La réponse à la question est évidemment :
- « Je refuse de tuer pour me nourrir. » . Tu connais déjà cette réponse. Tout le monde connait cette réponse et tout le monde sait que tu connais cette réponse. Tu sais que cette réponse est valable, et tu es parfaitement capable de la comprendre, parce que : Tu as peur de la mort, comme tout être vivant sensible, et tu es capable d’empathie, donc tu sais que « Tuer quelqu’un, c’est mal. » , et tu sais probablement aussi que « Tuer un animal sans raison, c’est mal. » . Tu ne tuerais probablement pas un bébé humain pour une raison banale/pour rire/par curiosité/pour goûter même si tu avais l’assurance de ne jamais être puni, et tu ne tuerais même probablement pas un chaton de gaieté de cœur. (D’ailleurs, as-tu déjà tué un chaton pour goûter ?) Un chaton, ou tout autre animal qui t’inspire de l’empathie. D’une manière ou d’une autre, tu comprends.
Donc tu connais déjà la réponse et tu la comprends : Tu n’as simplement aucune raison honnête de poser la question.

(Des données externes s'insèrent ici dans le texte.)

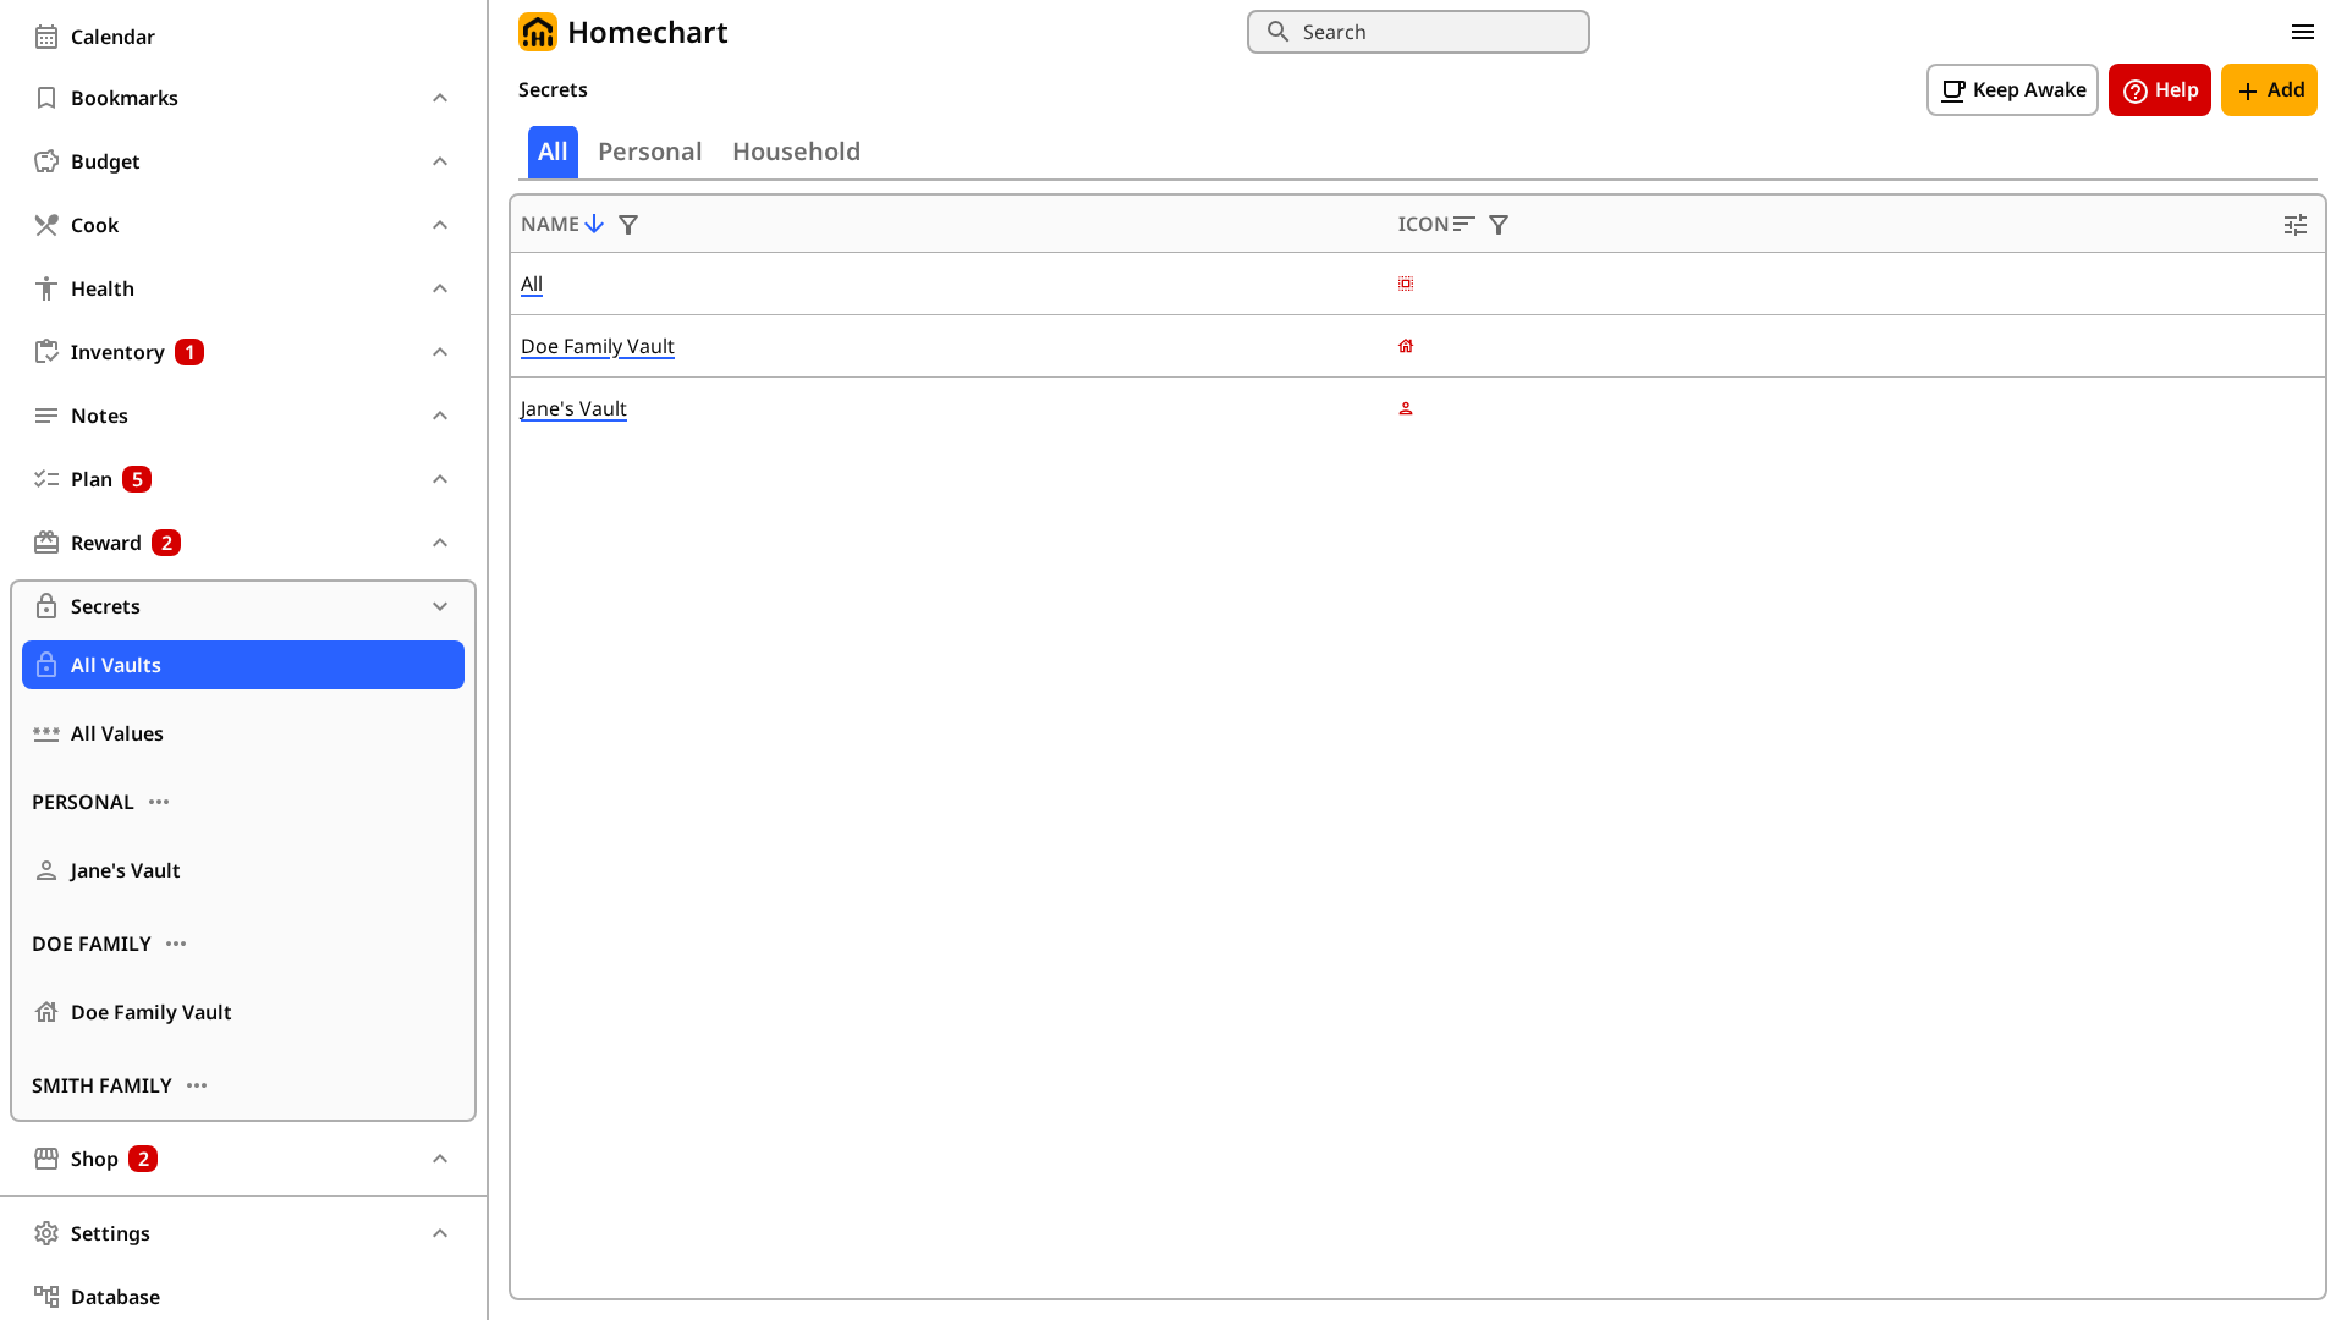This screenshot has width=2347, height=1320.
Task: Click the Name column sort arrow
Action: (594, 224)
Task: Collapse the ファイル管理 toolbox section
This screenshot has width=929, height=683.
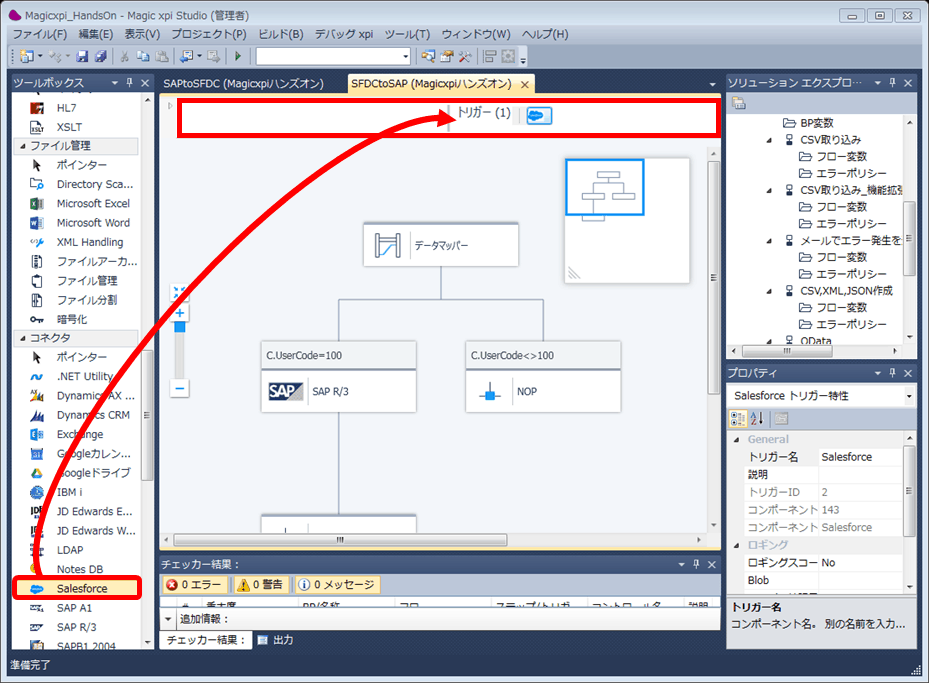Action: [x=21, y=146]
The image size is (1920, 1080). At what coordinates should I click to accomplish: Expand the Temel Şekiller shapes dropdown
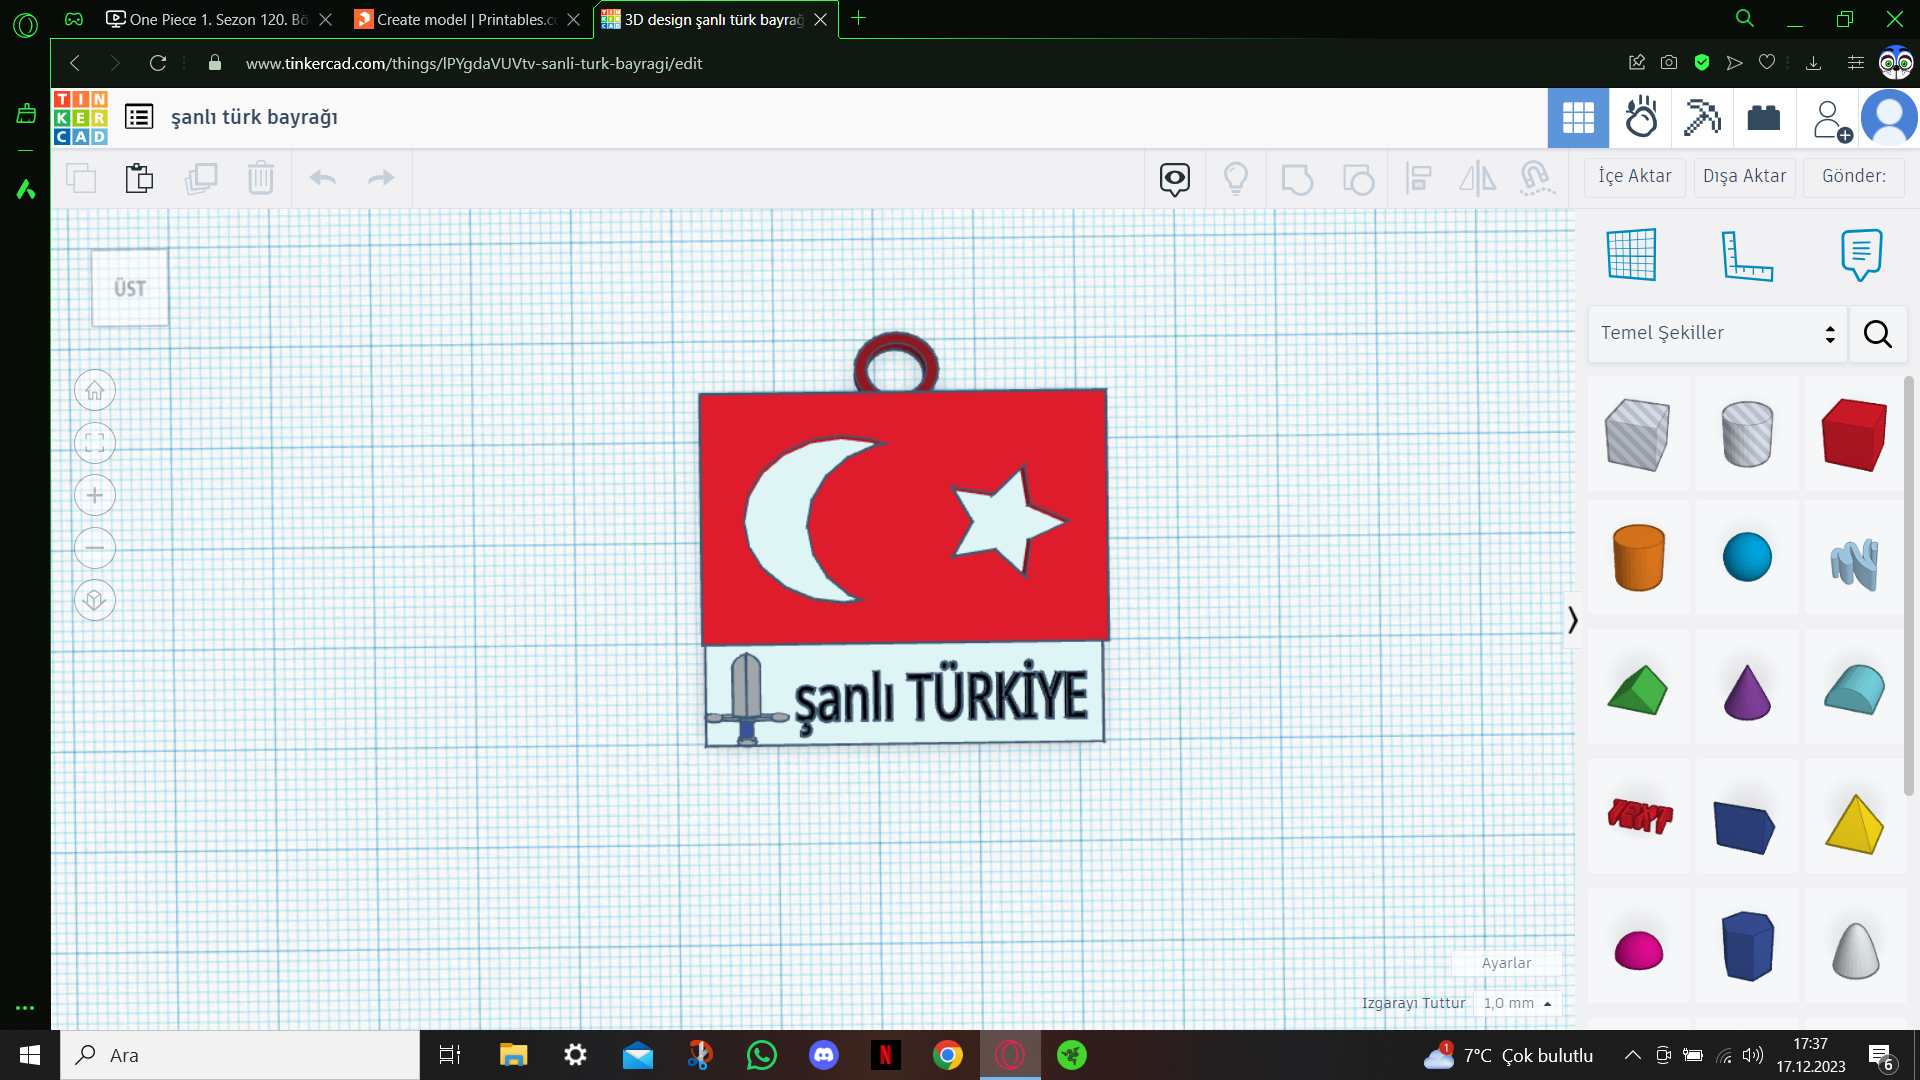coord(1716,333)
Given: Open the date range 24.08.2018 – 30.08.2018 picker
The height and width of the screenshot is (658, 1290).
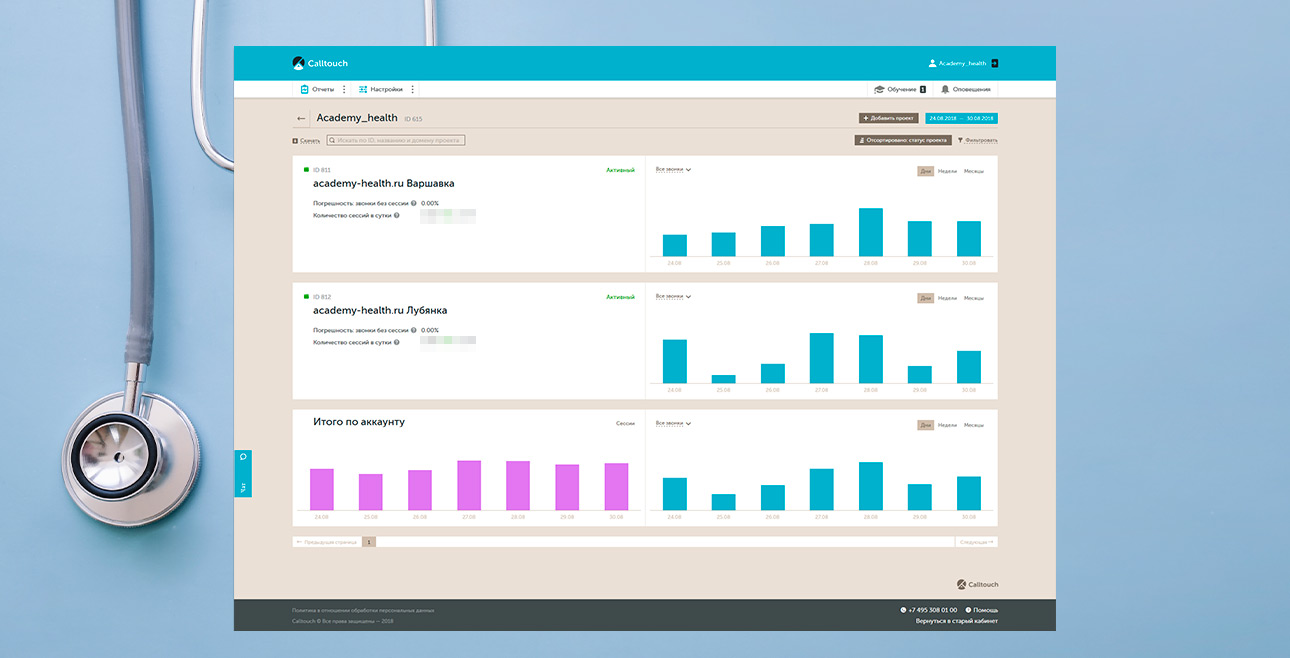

Quelques réponses subsidiaires (qui, probablement, sont rarement la motivation originelle de ce choix) peuvent être aussi :
- « Le système actuel réifie les animaux, de sorte qu’ils ne sont plus qu’objets pour lesquels la torture et le massacre sans remords sont devenus perpétuels et anodins, à qui la mort est donnée, même en bas âge, sans aucun respect ni pour son espérance de vie naturelle, ni pour la créature vivante, ni pour sa dépouille, et je refuse de participer à un tel système. »
- « L’élevage sur-développé a des conséquences écologiques nombreuses et bien plus graves que les cultures : effet de serre, appauvrissement des sols, gaspillage de nourriture, pollution, etc. »
- « C’est bon pour la santé. »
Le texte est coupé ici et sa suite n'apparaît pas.